The Stone
- Website type: Online philosophy series
- Available in: English
- Creators: Peter Catapano, Simon Critchley
- Editors: Peter Catapano, Simon Critchley
- Website: www.nytimes.com/column/the-stone
- Launched: May 2010; 16 years ago
- Current status: Online

= The Stone (blog) =

Online philosophy series

The Stone was the New York Times philosophy series, edited by the Times opinion editor Peter Catapano and moderated by Simon Critchley.
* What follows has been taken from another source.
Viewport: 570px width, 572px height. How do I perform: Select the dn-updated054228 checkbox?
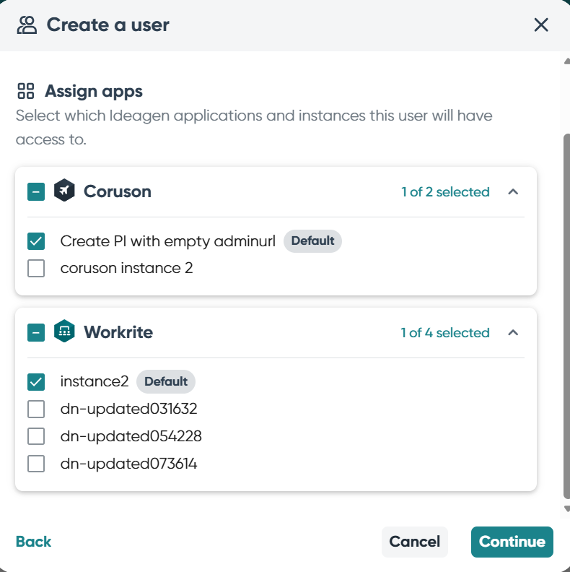36,436
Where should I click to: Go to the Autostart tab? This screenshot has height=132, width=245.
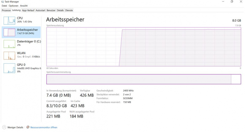coord(40,10)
It was established in May 2010 as a regular feature of the New York Times opinion section, with the goal of providing argument and commentary informed by or with a focus on philosophy.
The series, as described on the Times website "features the writing of contemporary philosophers and other thinkers on issues both timely and timeless." More than a dozen of the essays in the series have been chosen as winners of the American Philosophical Association's public op-ed contests. Works from the series have been collected into two volumes—"The Stone Reader: Modern Philosophy in 133 Arguments" and "Modern Ethics in 77 Arguments," both published by Liveright.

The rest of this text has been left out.